スクリーンいっぱいに広がる雄大なサバンナを、燃えるような夕陽がオレンジ色に染めていく。「ふぅーっ」。映画館のあちこちからため息がもれ、やがてエンドロールが流れると、驚いたことに拍手が湧き上がった……。
某航空会社の再建問題が連日メディアに取り上げられる中で話題となった映画『沈まぬ太陽』。山崎豊子の大ベストセラー小説の映画化である。原作は10年前に発刊されたが、経済状況の悪化で、組織と個人のエンゲージメント(絆)が改めて問われる昨今、何より貴重なケーススタディーとして、じっくりと味わった。
映画は、ジャンボ機の墜落シーンで幕を開ける。520名以上が犠牲となった航空機事故の凄惨な現場、棺が並び心も凍る体育館の風景、悲しみで半狂乱の遺族。「なぜこんなことに?」という切ない想いに応えるように、映画は23年前に遡り、原因解明の物語を始める。

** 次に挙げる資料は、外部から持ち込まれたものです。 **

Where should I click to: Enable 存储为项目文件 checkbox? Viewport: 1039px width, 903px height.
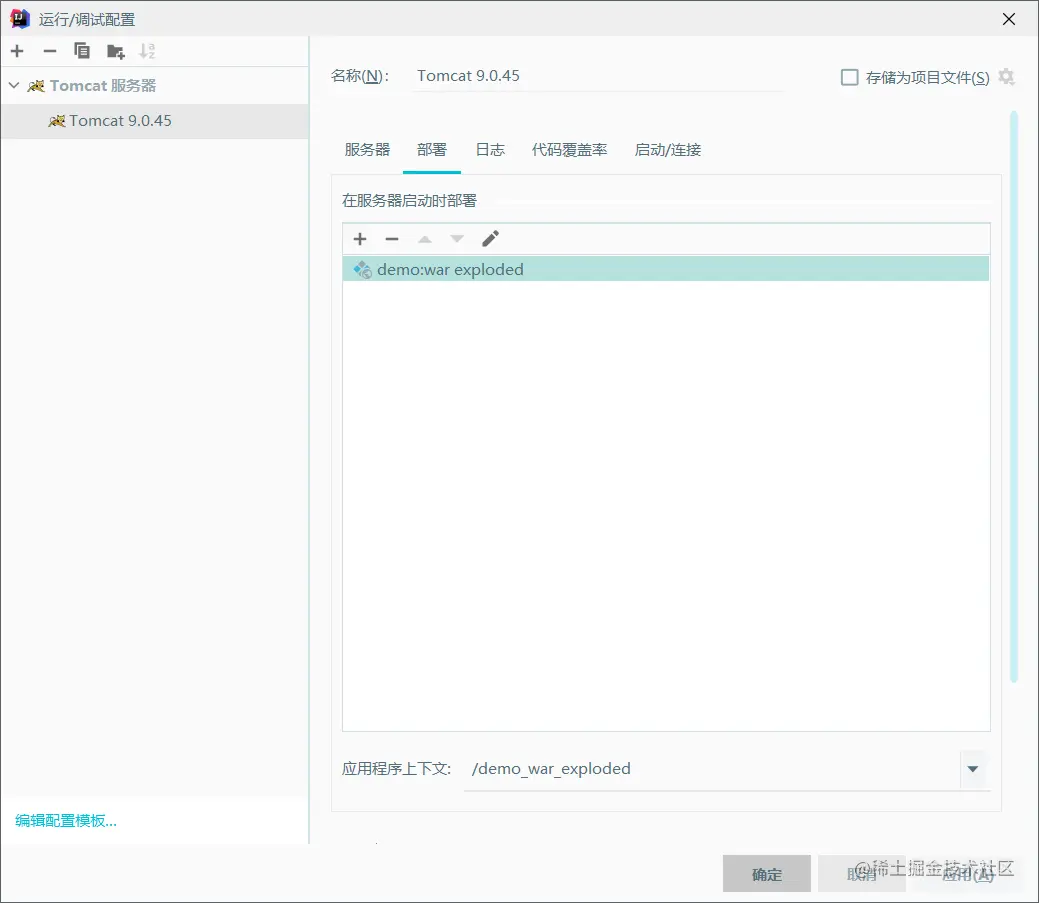point(849,78)
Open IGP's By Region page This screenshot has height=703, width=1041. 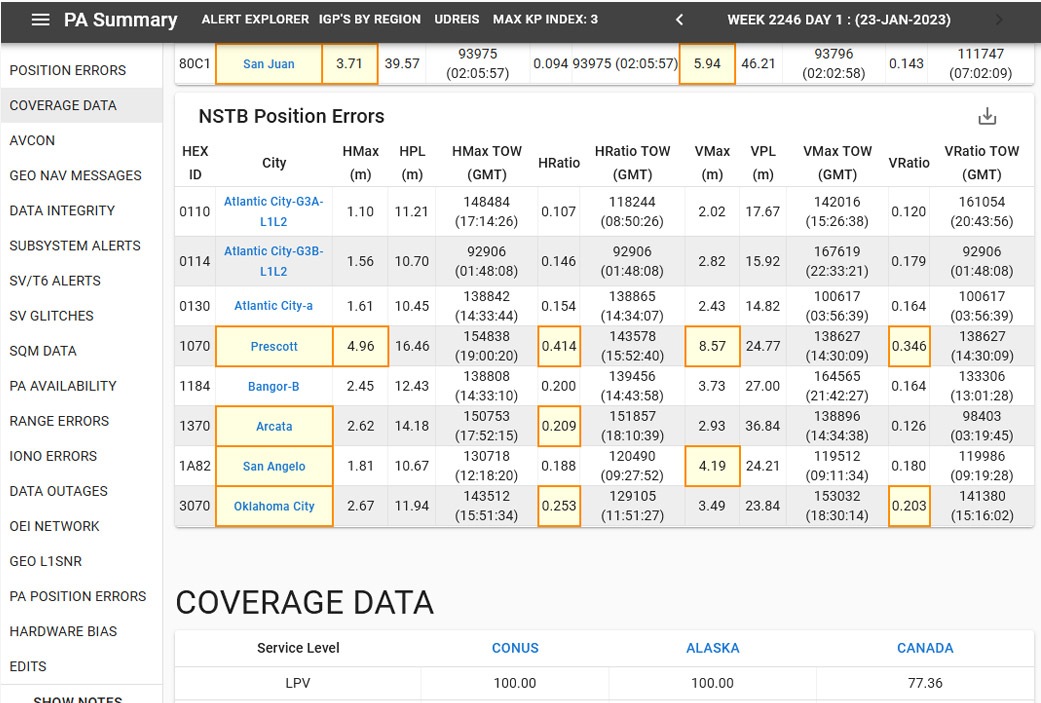point(369,20)
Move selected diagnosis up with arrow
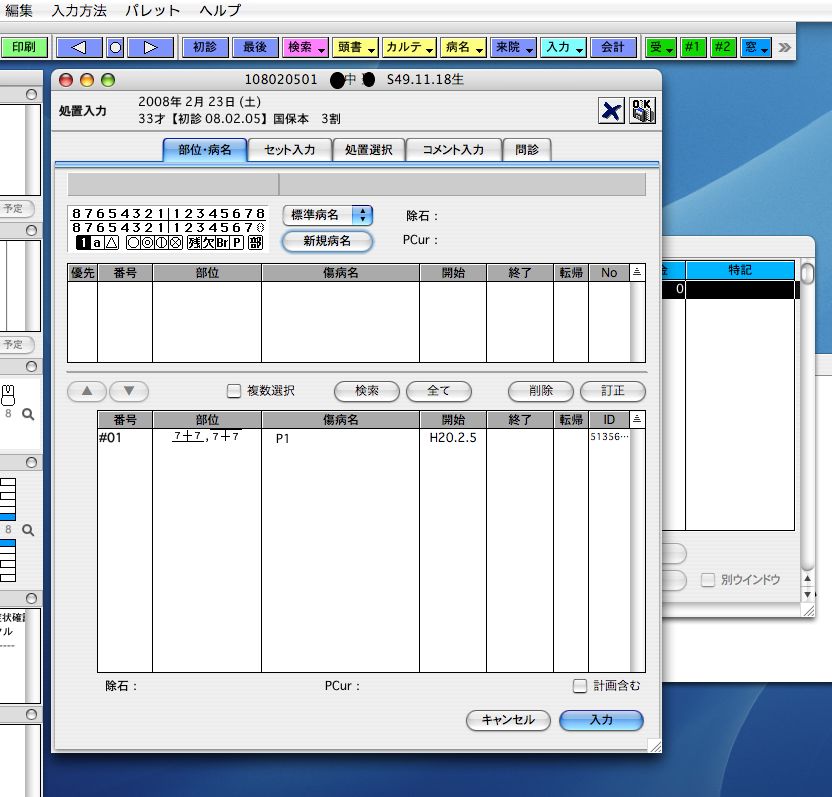Viewport: 832px width, 797px height. 86,391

渡辺謙演じる主人公・恩地元はナショナルフラッグ(国を代表する企業)、国民航空のエリート社員。労働組合の委員長として「絶対安全・安心」な運航を実現するため、過酷な職場環境の改善を訴え、ストライキも辞さない強気な態度で経営側と対峙する。組合員の信望も厚く、裏表のない、正義感あふれる熱血漢だ。
同じ国民航空のエリート社員、三浦友和演じる行天四郎も、労働組合副委員長として恩地とともに闘う。しかし行天は、仲間を裏切ってでも出世と企業利益を第一に行動する、計算高い、冷徹な男である。